*Source material*.

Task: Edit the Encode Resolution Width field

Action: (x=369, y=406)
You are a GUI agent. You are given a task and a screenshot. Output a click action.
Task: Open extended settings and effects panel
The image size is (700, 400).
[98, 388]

*Written request*. Return each line of the records above verbatim, including the coordinates, with no changes.

*Finished exercise*.
Task: Edit the Encode Resolution Width field

Action: (x=369, y=406)
You are a GUI agent. You are given a task and a screenshot. Output a click action.
Task: Open extended settings and effects panel
The image size is (700, 400).
[98, 388]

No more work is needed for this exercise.